"Charles Moore’s Piazza d’Italia is like one of those fruity, rummy Hurricane cocktails that you sip through a straw from a curvy glass garnished with an orange slice and maraschino cherry: colorful, over the top, and made of questionable ingredients." (Freeman, 2004)
"The way architecture communicates with this industrial society has to be seen as a major challenge for Post-Modernism. Clearly Modernism failed to speak to this society in several ways [...]. Simplifying somewhat we can point to three basic justifications for choosing a style, or mixing them, as the case may be: the context that the building fits into, the character of the particular functions which must be enhanced by style, and the taste-culture of the inhabitants. We can see these three aspects in Charles Moore's [...] Piazza d'Italia in New Orleans" (Jencks, 1977, p. 143)
"Inclusivism rejects the Modern Movement's aloof and heroic stance with regards to the realities of day-to-day living in favor of a more modest and flexible position by which architecture embodies values that are supported by society and not just other architects. [...]
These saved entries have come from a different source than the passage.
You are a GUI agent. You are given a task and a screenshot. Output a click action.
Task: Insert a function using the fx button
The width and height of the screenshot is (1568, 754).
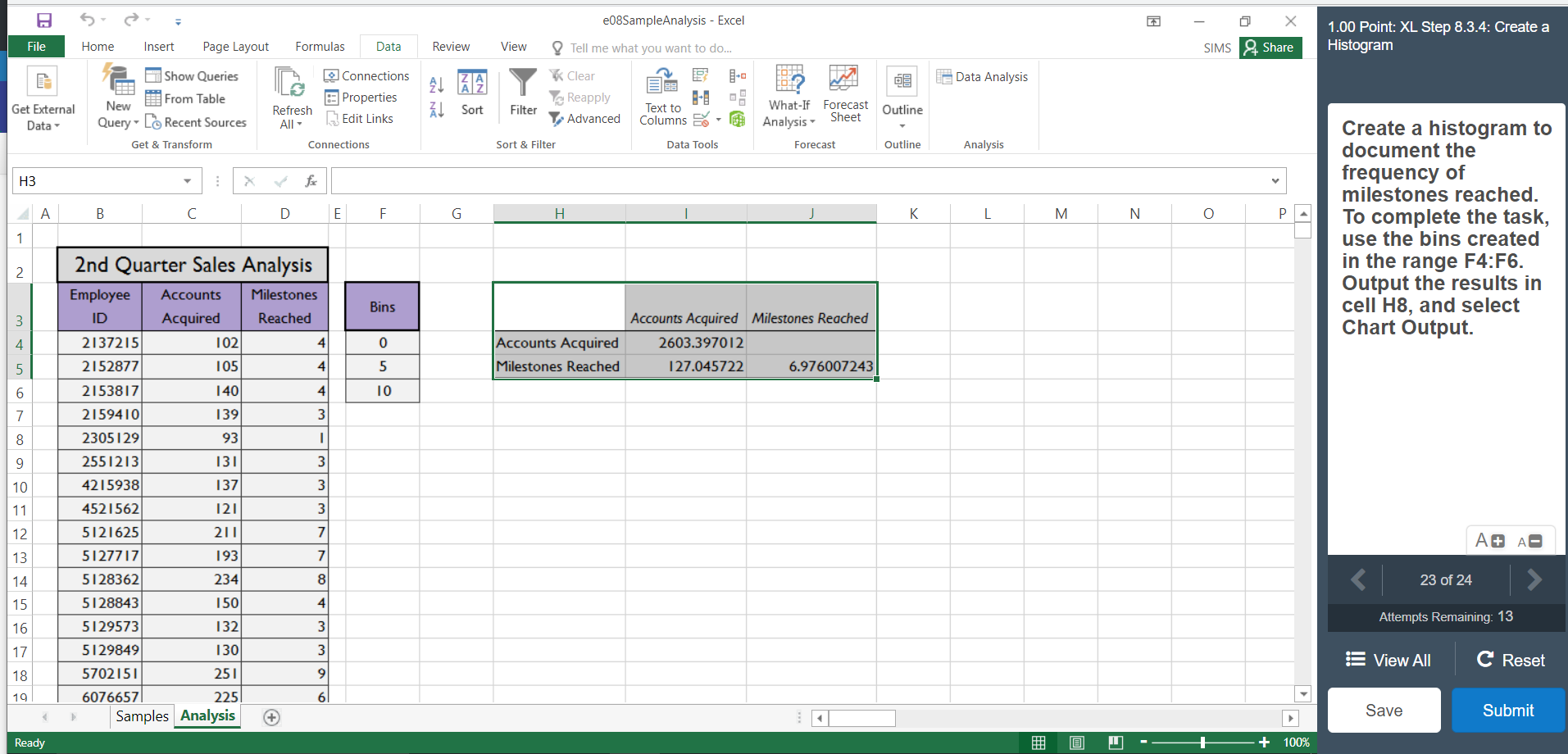click(311, 180)
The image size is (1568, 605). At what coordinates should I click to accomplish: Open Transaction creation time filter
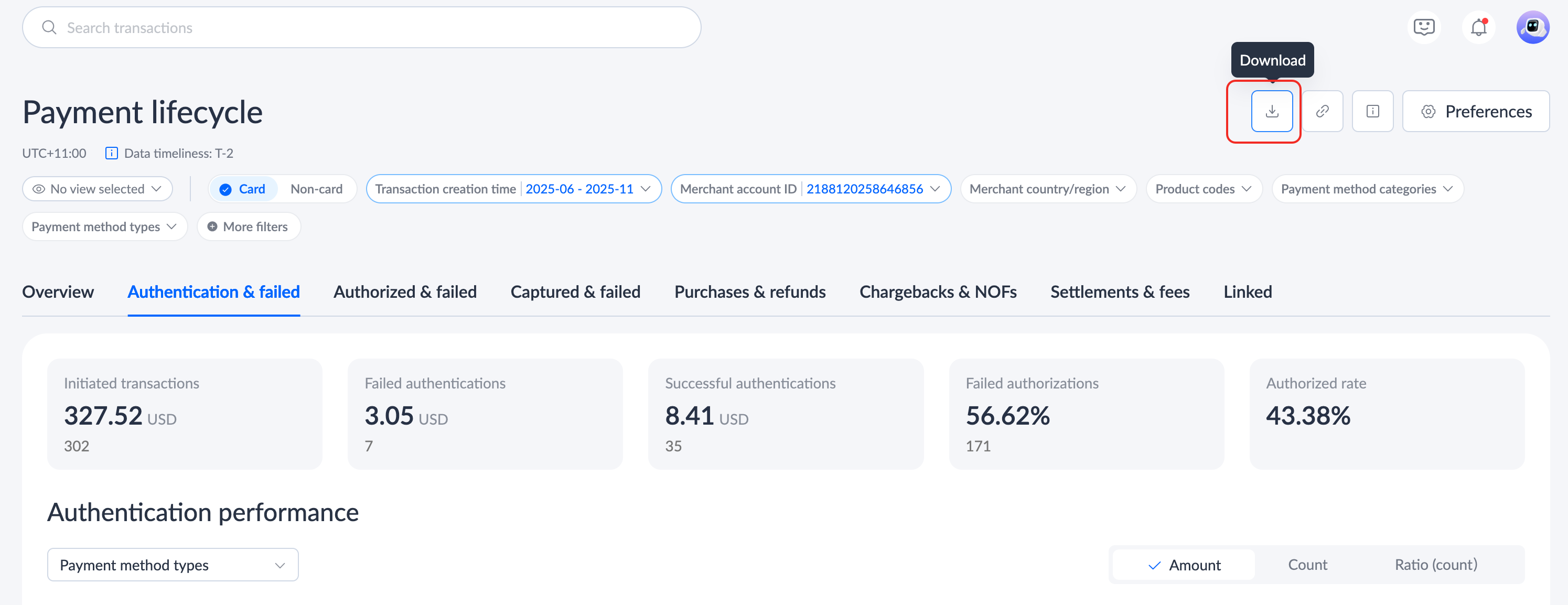[513, 189]
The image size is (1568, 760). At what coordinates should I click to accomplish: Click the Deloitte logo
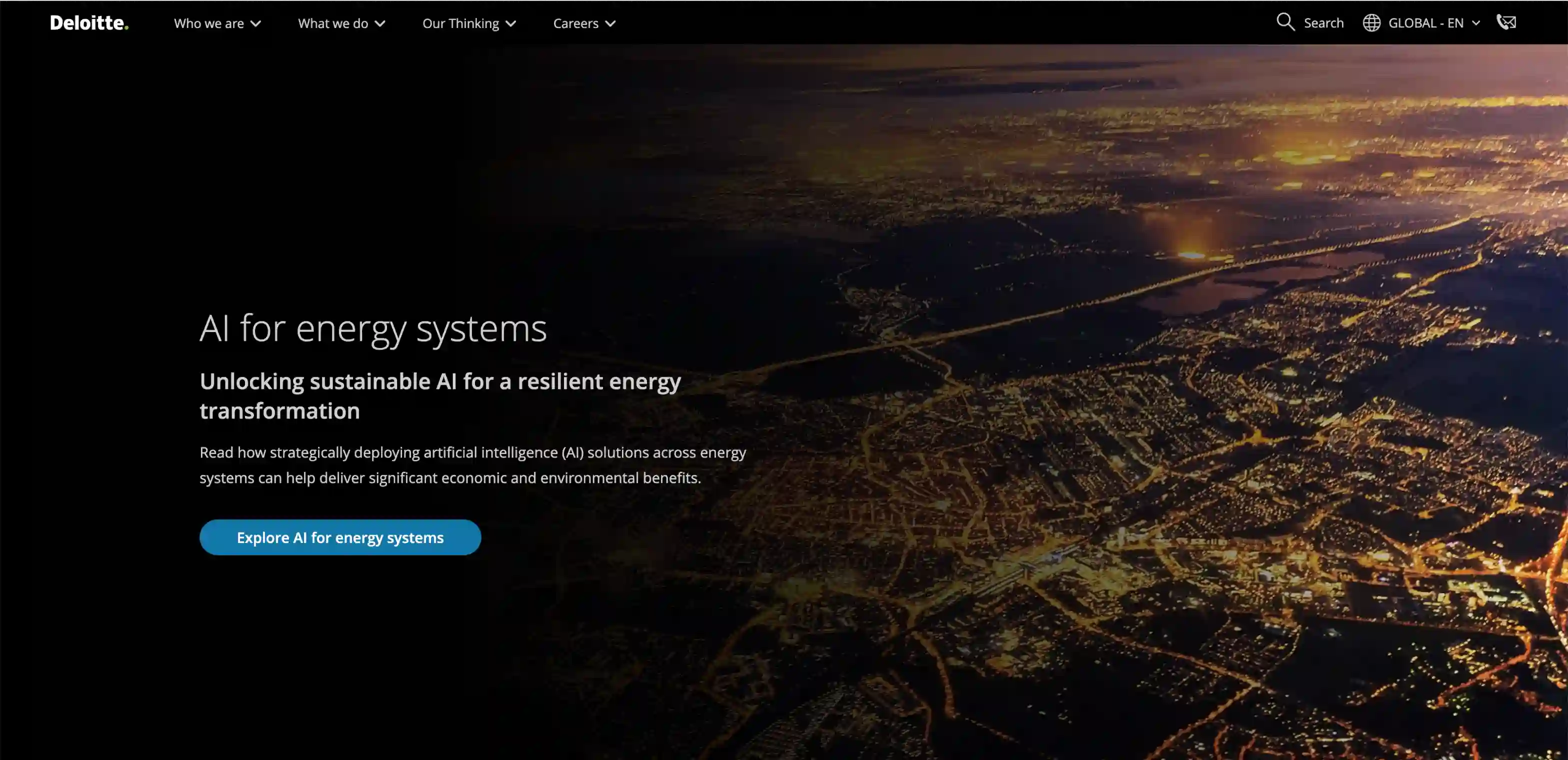[88, 22]
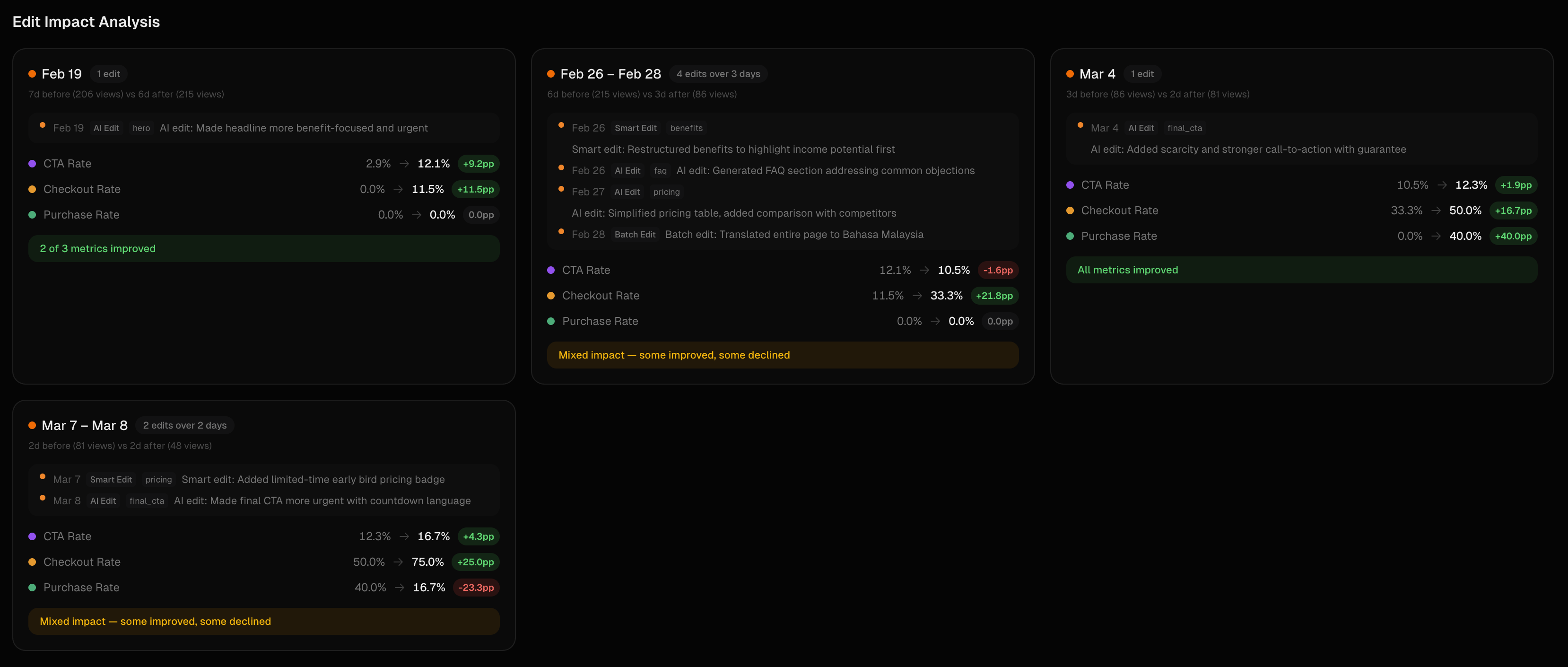This screenshot has height=667, width=1568.
Task: Click the arrow between 33.3% and 50.0%
Action: (1436, 211)
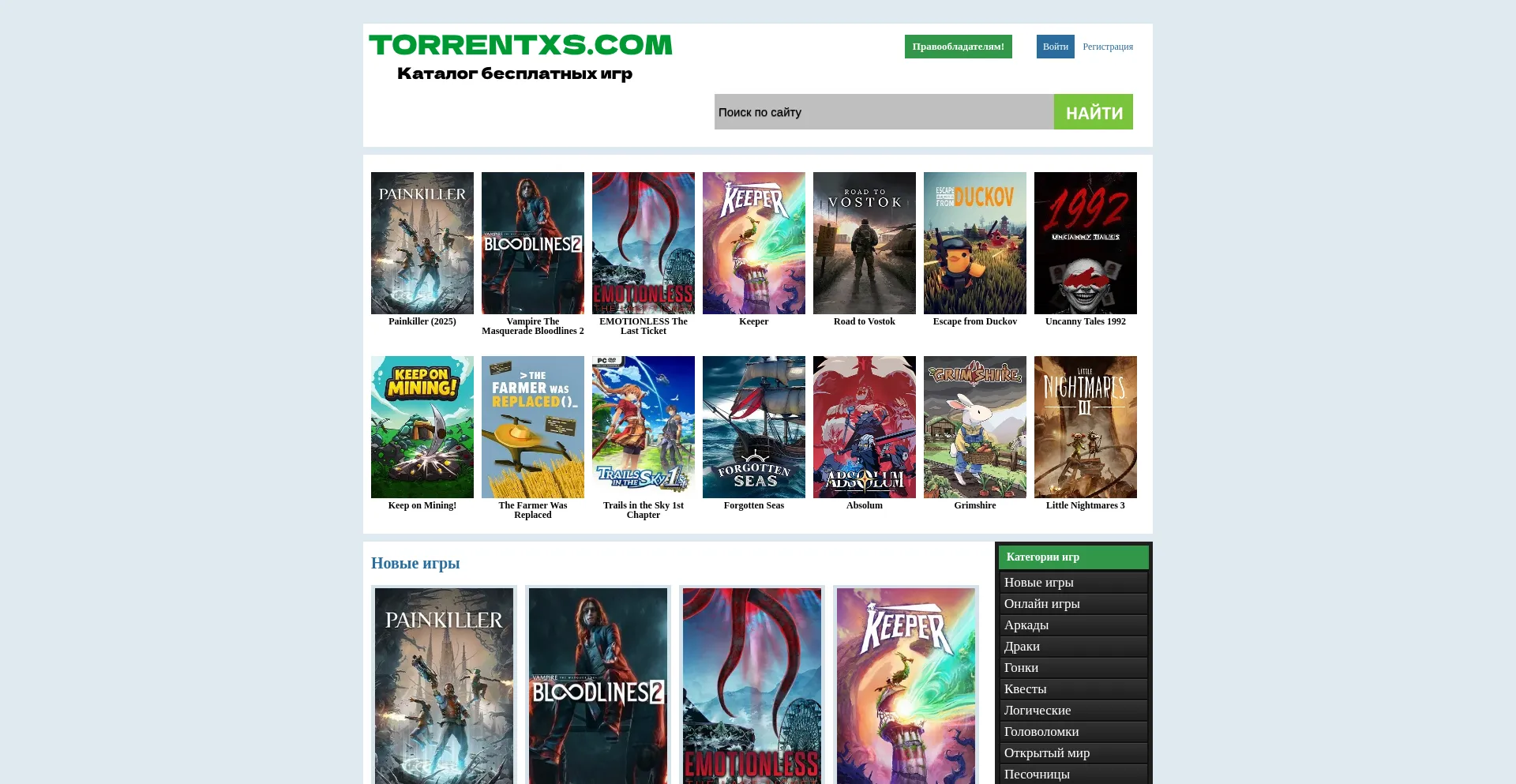The height and width of the screenshot is (784, 1516).
Task: Open the Keep on Mining! game image
Action: (422, 426)
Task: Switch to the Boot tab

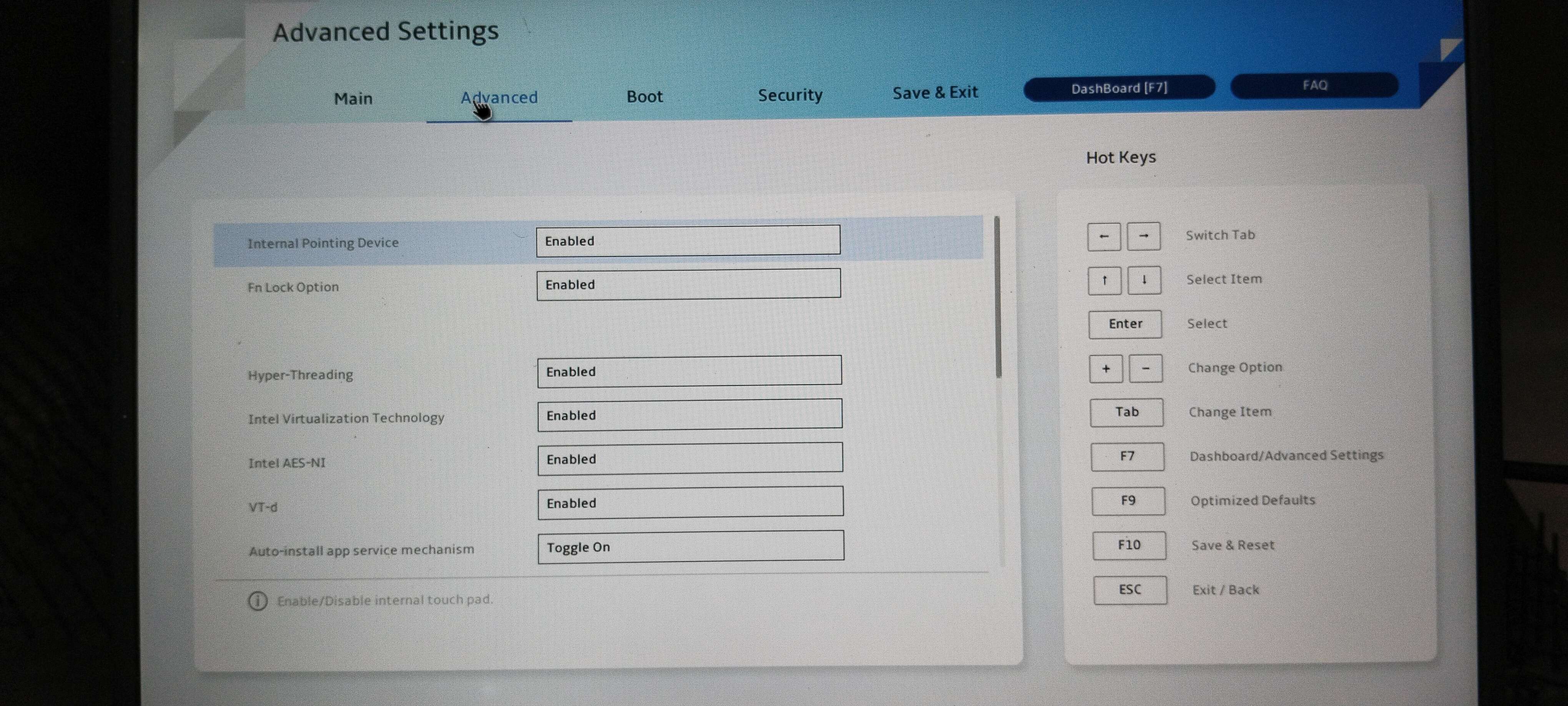Action: tap(644, 96)
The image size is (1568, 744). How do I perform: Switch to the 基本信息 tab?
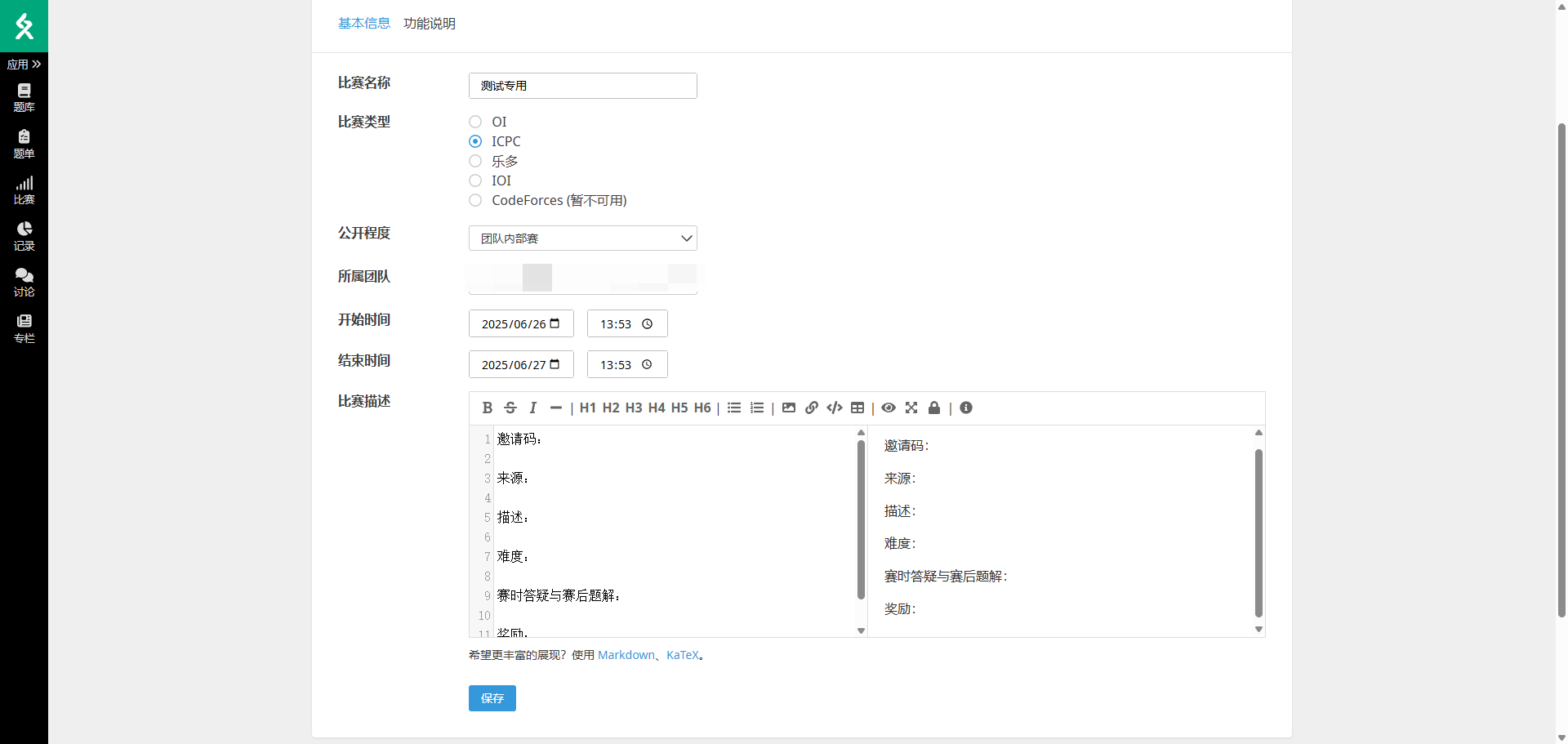tap(364, 24)
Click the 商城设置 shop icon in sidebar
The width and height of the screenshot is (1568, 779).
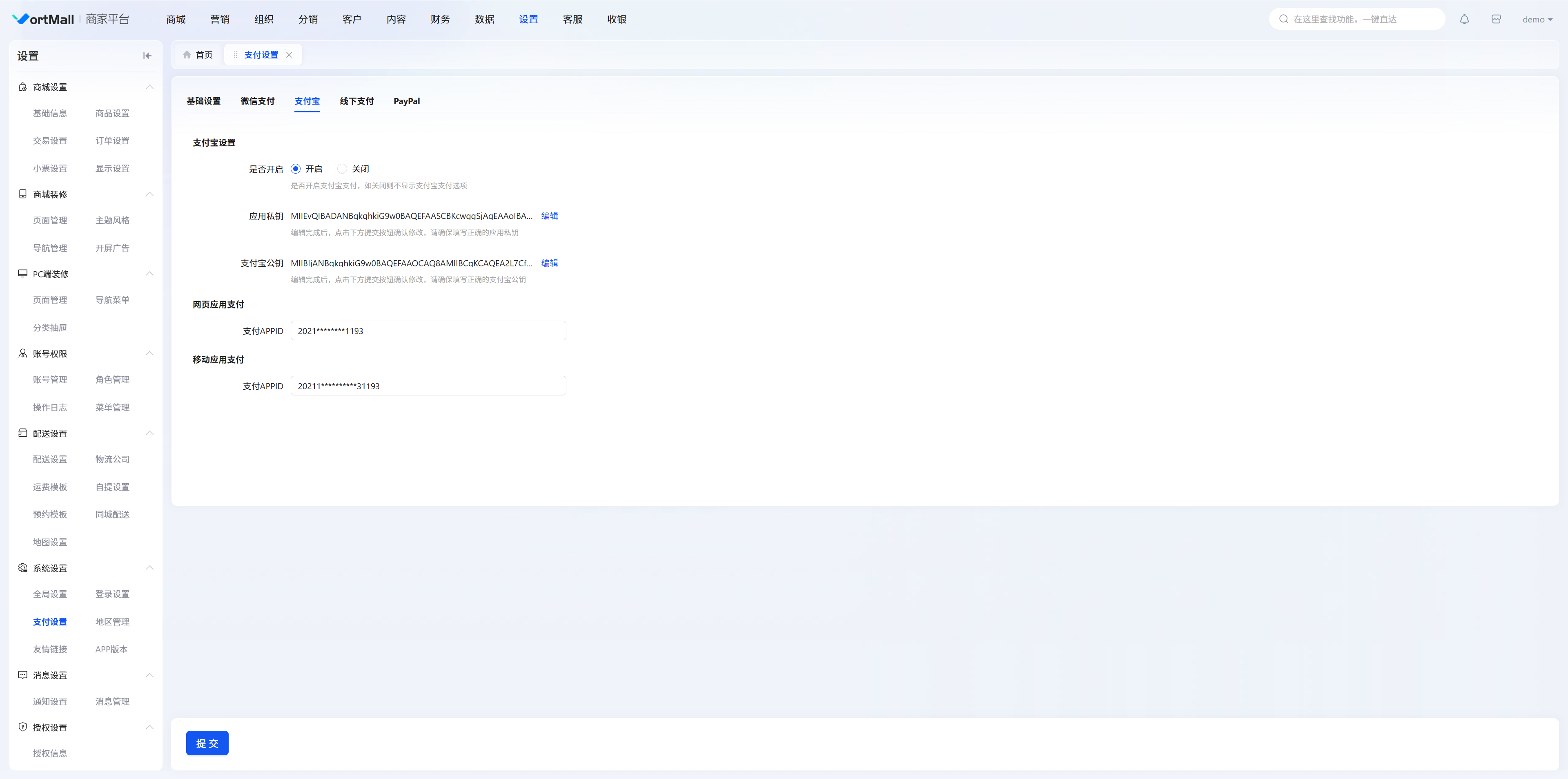22,87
Post-Modernism also rejects the abstraction of the Modern movement's International Style in favor of a return to "representational" as a key element in communication. Charles Moore, for example, states that his recent design for a fountain at the Piazza d'Italia in New Orleans is 'shaped like the map of Italy (only very slightly abstracted), with the five architectural orders on the wall surruonding it rendered, not exactly standardly, but certainly quite specifically in stainless steel and water [...]'" (Stern, 2009, p. 111)
"A point worth stressing is that the plurality of meanings in this scheme could not have been successfully incorporated by one designer (a point to be made generally about participation [...]). Moore has teamed up with two local architects from the firm of Perez and Associates and these designers supplied much of the peculiar cultural knowledge. They were the ones to stress the importance of the annual St. Joseph's festival, the pretext for the fountain and piazza. Once a year, the Italian community comes to the fore to celebrate its presence and they do so by selling Italian specialities and local concoctions (muffalattas, salami, cheese, etc.) on the day of their patron saint. Since the ostensible reason for the piazza was to give identity to the Itallian community in a city where other ethnic groups dominate (the French, Spanish, the blacks and Anglos) there was a sufficient pretext for historicist rhetoric and explicit content." (Jencks, 1977, p. 146)
"Clearly, the success of this rhetoric depends on an area outside of architecture: the belief in a credible social or metaphysical content. The search for such content is the next challenge for Post-Modernists." (Jencks, 1977, p. 146).
Fuentes:
Freeman, A. (2004) "That ’70s Show. In New Orleans, the third act begins on a famous outdoor stage." Landscape Architecture.
Jencks, C. (1977) The Language of Post-Modern Architecture. New York: Rizzoli.
Stern, R. A. M. (2009) Architecture on the edge of Post Modernism. Collected Essays 1964-1988. New Haven: Yale University Press.